__Entries provided__
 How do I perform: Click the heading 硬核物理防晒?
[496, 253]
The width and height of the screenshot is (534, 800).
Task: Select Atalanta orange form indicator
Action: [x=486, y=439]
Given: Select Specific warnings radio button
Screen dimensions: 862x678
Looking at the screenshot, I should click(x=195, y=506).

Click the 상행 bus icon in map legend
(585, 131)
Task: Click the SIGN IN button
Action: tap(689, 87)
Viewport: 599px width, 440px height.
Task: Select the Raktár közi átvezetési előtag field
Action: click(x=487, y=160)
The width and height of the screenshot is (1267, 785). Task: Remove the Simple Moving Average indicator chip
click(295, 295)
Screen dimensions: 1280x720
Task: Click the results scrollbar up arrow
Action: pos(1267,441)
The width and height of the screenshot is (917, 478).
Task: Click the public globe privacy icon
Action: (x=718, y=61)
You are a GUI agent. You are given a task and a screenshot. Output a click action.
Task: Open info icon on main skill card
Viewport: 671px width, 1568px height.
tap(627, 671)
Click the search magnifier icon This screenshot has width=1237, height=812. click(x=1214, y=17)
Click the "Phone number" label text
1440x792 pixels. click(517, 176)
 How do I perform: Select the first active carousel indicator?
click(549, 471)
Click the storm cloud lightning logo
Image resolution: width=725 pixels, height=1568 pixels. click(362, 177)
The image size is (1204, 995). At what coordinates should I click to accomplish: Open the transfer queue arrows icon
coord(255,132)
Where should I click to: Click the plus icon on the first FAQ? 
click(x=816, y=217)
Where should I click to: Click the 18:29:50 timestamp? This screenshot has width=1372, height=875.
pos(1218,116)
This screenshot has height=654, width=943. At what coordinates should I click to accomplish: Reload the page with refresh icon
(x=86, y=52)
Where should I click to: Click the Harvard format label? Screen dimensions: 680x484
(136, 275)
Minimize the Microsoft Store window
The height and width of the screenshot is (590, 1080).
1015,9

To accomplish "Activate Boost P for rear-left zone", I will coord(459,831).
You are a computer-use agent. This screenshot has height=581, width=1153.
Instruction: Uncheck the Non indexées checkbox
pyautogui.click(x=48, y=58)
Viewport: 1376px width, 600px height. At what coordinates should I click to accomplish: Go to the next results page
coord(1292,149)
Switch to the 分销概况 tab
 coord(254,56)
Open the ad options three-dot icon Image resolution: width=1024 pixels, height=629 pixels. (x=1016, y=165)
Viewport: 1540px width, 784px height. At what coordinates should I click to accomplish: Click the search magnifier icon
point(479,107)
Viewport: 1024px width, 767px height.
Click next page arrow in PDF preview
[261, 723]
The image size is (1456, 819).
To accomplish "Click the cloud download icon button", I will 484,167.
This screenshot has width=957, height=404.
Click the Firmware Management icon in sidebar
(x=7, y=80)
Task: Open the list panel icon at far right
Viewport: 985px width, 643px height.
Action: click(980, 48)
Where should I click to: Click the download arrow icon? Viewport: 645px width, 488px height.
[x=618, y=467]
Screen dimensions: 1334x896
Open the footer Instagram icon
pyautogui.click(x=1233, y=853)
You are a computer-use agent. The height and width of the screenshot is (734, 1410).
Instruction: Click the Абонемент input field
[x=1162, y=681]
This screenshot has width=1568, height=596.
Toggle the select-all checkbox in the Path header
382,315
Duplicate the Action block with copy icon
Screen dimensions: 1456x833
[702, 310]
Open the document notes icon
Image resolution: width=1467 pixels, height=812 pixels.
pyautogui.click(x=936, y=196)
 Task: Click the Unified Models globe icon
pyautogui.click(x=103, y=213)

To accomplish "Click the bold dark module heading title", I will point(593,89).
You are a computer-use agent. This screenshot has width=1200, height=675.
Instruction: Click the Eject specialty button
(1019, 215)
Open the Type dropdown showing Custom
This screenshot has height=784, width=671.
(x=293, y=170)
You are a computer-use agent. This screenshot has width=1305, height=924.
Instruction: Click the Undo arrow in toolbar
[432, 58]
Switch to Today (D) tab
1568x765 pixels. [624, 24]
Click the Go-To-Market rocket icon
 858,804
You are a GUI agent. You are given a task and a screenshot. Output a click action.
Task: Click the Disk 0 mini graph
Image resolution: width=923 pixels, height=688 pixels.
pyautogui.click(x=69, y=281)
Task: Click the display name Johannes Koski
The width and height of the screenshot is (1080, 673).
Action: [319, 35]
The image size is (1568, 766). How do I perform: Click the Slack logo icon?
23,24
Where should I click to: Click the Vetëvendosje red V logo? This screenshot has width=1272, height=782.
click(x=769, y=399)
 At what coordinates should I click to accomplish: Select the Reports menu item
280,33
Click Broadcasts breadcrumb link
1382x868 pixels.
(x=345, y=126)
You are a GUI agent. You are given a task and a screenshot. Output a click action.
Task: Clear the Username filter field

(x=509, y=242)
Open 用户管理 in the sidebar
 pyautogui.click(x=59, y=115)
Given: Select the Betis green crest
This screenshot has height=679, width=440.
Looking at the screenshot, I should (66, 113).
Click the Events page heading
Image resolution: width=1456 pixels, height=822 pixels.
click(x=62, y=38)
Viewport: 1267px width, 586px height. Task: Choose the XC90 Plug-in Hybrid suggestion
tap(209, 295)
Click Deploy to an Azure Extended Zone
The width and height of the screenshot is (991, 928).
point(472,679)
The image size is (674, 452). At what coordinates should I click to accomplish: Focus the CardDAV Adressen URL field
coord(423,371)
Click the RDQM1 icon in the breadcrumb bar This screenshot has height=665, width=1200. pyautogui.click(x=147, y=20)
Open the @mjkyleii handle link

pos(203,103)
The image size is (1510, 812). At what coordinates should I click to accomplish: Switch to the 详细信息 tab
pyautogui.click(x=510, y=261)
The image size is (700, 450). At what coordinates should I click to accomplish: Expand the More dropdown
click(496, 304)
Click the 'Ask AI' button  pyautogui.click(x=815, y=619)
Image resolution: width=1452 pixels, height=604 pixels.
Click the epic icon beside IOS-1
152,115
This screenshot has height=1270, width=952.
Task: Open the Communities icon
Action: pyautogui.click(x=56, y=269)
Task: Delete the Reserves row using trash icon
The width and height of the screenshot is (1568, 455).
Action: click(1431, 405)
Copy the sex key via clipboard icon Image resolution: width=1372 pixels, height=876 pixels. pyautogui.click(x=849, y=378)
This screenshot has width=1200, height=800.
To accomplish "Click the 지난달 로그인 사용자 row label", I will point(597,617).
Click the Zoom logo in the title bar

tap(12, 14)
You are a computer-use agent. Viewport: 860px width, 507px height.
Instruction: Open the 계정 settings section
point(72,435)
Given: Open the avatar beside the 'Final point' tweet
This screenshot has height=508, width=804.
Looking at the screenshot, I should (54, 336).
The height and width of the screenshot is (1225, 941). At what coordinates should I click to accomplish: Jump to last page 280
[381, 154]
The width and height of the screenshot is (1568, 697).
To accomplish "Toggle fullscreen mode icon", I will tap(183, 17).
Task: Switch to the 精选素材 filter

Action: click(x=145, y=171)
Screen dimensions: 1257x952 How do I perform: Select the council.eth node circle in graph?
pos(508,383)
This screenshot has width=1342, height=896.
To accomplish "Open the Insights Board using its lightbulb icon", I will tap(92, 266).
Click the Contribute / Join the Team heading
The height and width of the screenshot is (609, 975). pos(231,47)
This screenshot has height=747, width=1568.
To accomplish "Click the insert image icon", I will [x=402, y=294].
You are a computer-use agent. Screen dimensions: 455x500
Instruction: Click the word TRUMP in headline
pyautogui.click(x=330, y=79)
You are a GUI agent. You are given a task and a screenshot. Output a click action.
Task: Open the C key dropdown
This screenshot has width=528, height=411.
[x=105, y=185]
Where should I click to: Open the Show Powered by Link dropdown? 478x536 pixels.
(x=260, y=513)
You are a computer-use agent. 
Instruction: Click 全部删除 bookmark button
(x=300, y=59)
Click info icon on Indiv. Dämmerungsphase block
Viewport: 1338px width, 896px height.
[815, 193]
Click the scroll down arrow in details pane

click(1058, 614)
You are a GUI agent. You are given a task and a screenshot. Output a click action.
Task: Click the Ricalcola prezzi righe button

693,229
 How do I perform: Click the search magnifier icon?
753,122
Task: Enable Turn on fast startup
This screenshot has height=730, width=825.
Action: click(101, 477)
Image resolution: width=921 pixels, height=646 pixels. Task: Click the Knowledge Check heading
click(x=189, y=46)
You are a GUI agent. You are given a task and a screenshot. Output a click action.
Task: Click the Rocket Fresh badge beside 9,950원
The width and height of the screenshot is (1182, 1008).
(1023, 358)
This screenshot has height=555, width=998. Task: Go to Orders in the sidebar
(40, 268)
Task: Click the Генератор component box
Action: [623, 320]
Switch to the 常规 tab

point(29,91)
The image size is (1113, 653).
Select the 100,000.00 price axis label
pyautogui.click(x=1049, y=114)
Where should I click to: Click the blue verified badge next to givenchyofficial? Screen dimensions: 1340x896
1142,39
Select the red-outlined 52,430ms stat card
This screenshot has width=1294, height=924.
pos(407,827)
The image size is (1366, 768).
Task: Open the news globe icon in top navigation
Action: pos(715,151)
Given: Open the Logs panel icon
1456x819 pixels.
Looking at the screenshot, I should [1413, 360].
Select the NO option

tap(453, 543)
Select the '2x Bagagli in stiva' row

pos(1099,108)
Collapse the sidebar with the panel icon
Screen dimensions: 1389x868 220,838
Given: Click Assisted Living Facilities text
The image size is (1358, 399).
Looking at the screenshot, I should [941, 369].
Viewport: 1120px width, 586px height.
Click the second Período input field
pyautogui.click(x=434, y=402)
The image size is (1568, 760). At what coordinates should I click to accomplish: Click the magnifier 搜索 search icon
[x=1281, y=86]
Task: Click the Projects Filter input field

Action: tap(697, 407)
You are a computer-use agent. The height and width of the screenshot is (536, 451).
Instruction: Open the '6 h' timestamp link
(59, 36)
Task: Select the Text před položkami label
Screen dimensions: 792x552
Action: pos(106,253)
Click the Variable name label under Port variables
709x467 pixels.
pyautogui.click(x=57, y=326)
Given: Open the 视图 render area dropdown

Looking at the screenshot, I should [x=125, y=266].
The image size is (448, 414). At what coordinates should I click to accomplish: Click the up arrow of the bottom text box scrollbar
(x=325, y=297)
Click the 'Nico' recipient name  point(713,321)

__Task objective__
Reproduce everything in the material from the line containing "Open the ad" down to the line containing "I will point(593,89).", both of those lines included.

__Finished answer__
Open the ad options three-dot icon Image resolution: width=1024 pixels, height=629 pixels. (x=1016, y=165)
Viewport: 1540px width, 784px height. At what coordinates should I click to accomplish: Click the search magnifier icon
point(479,107)
Viewport: 1024px width, 767px height.
Click next page arrow in PDF preview
[261, 723]
The image size is (1456, 819).
To accomplish "Click the cloud download icon button", I will 484,167.
This screenshot has width=957, height=404.
Click the Firmware Management icon in sidebar
(x=7, y=80)
Task: Open the list panel icon at far right
Viewport: 985px width, 643px height.
Action: click(980, 48)
Where should I click to: Click the download arrow icon? Viewport: 645px width, 488px height.
[x=618, y=467]
Screen dimensions: 1334x896
Open the footer Instagram icon
pyautogui.click(x=1233, y=853)
You are a computer-use agent. The height and width of the screenshot is (734, 1410).
Instruction: Click the Абонемент input field
[x=1162, y=681]
This screenshot has width=1568, height=596.
Toggle the select-all checkbox in the Path header
382,315
Duplicate the Action block with copy icon
Screen dimensions: 1456x833
[702, 310]
Open the document notes icon
Image resolution: width=1467 pixels, height=812 pixels.
pyautogui.click(x=936, y=196)
 Task: Click the Unified Models globe icon
pyautogui.click(x=103, y=213)

To accomplish "Click the bold dark module heading title", I will point(593,89).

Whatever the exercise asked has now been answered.